Allied-Lyons has had a 25.2% stake in Chateau Latour for 26 years and now aims to acquire the 53.5% held by Pearson, the conglomerate that owns the Financial Times of London, for $94.4 million in cash.
In addition, Allied-Lyons also has offered substantially the same financial arrangement to News International, which holds an 18.5% stake and to all the other shareholders. This would value Chateau Latour at $185 million.
Chateau Latour, situated in the Medoc district, is one of the five Premier Cru wines of Bordeaux. Like the others -- Lafite, Margaux, Mouton-Rothschild and Haut-Brion -- it can command among the highest prices on release.
As a multiple of earnings, the price makes Chateau Latour the most expensive vineyard ever sold.
Sir Derrick Holden-Brown, chairman of Allied-Lyons, said the ownership of Chateau Latour as part of a portfolio that included Courvoisier, Canadian Club and Ballantine's was of outstanding value.
"The benefit of Chateau Latour in underwriting our credentials as a world leader in wines and spirits and providing a further powerful entree to the major markets is immeasurable." He said Alan Hare had agreed to stay on as chairman and manager of Chateau Latour.
In the year ended Dec. 31 Chateau Latour made a pre-tax profit of $6.8 million.
Now that the controversial Stag's Leap appellation fight is over and that name has been approved for wines coming from an area in the southeastern sector of the Napa Valley, a new appellation application has been filed with the government and it figures to create at least as much controversy.
Applications were submitted recently to the Bureau of Alcohol, Tobacco and Firearms to certify regions called Rutherford and Oakville. And within each of the areas, the applications seek approval for smaller regions called Rutherford Bench and Oakville Bench.
It is Rutherford Bench that may cause problems, say growers and wineries, who say defining the boundaries of just what is benchland and what is not is at the heart of the problem.
For years, wine lovers have heard there is a special quality to Cabernet Sauvignons of the Rutherford area, and an even more special quality to Cabernets of the Rutherford Bench. But until now no one has known precisely where the boundaries of this "bench" are located.
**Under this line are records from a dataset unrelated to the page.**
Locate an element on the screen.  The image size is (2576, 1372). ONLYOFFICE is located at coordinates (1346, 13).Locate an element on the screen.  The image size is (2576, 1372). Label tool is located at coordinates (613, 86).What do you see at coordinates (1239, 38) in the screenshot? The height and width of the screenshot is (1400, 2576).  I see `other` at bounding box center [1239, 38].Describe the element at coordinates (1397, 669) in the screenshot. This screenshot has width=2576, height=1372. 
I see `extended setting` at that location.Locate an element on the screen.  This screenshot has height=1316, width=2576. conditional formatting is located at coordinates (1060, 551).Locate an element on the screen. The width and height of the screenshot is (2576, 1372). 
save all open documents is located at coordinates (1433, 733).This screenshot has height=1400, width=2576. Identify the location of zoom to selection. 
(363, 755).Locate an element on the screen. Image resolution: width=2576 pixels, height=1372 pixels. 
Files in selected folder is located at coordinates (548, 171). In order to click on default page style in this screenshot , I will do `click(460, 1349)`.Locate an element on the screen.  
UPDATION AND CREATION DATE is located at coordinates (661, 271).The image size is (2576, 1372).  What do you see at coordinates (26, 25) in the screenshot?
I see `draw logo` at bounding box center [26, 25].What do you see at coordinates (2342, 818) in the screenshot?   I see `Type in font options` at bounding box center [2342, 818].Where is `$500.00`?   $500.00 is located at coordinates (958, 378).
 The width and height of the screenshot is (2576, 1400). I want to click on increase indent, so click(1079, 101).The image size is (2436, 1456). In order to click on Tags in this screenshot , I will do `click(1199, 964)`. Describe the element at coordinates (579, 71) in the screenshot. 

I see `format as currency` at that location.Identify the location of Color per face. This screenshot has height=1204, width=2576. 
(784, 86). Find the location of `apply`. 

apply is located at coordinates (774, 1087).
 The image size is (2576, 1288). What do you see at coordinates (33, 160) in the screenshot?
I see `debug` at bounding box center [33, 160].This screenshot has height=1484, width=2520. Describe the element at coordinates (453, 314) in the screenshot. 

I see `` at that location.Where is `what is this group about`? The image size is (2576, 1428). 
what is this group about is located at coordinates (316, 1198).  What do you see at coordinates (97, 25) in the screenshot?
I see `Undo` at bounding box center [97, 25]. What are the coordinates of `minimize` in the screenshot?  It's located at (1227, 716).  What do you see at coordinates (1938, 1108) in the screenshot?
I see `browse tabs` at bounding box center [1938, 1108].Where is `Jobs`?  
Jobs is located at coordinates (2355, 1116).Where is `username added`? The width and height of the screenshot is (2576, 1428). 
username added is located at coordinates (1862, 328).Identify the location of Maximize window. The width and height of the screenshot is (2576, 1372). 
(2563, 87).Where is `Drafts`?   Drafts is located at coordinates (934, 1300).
Said Phyllis Van Kriedt, writing in the California Wineletter, "The filing . . . is already causing plenty of controversy in the (Napa) Valley."
Decanter, a respected London-based wine magazine, has presented its Man of the Year award to Robert Mondavi of the Napa Valley. Mondavi is the first California wine maker to receive the honor.
The first to win the award, in 1984, was Serge Hochar of Chateau Musar in Lebanon. In subsequent years, the awards went to Laura and Corinne Mentzelopoulos, owners of Chateau Margaux in Bordeaux; Piero Antinori, one of Italy's leading wine makers; Alexis Lichine, owner of Chateau Prieure-Lichine and a wine author, and Max Schubert, creator of one of Australia's greatest wines, Penfolds Grange Hermitage.